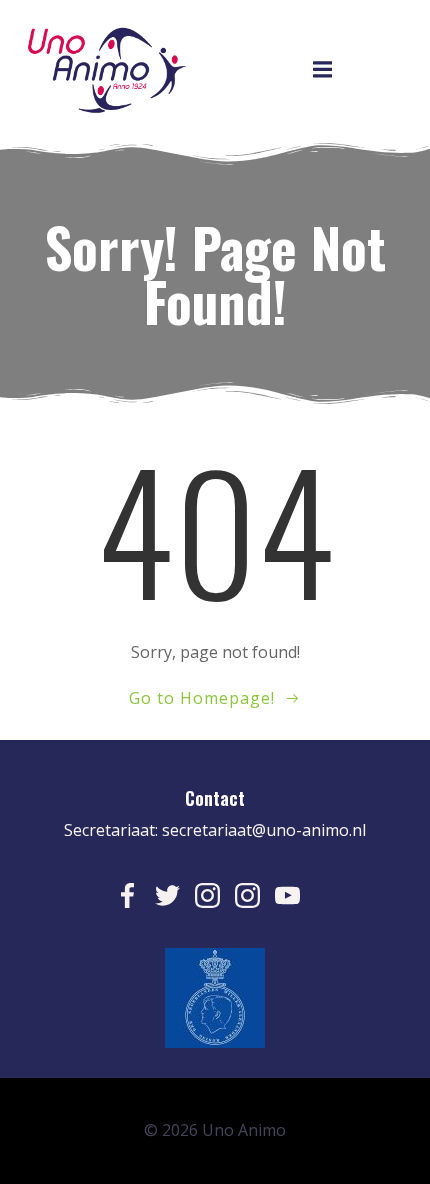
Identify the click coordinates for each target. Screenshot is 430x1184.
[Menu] (323, 70)
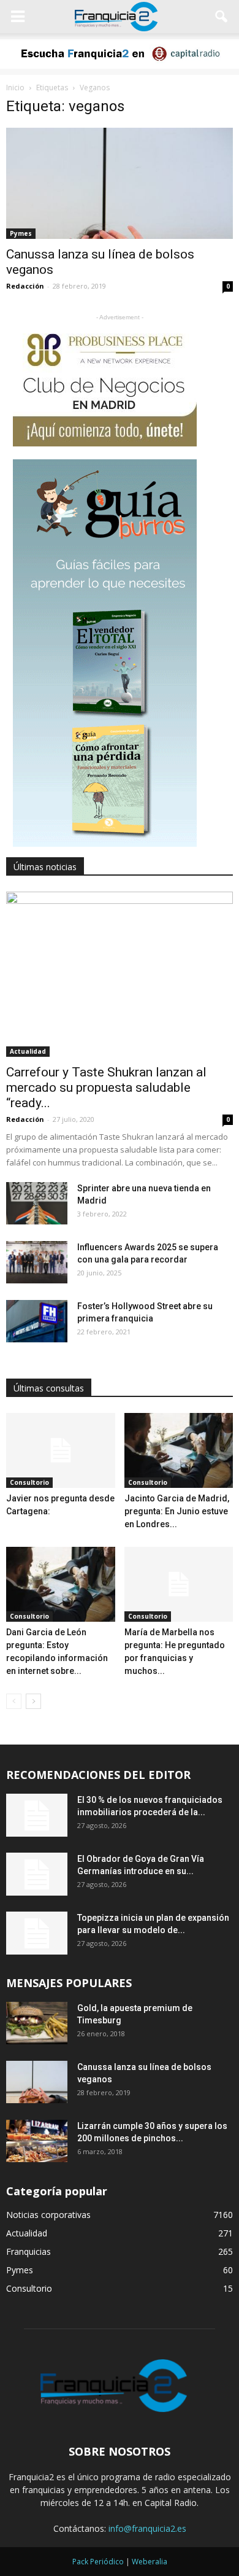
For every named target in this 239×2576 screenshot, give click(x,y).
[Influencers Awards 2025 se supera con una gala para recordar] (36, 1262)
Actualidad (28, 1051)
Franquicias (28, 2251)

—————

• Action item:
Among the entries, work out how many lines include the word "target". Answer with that number only.

• Result for this exercise:
2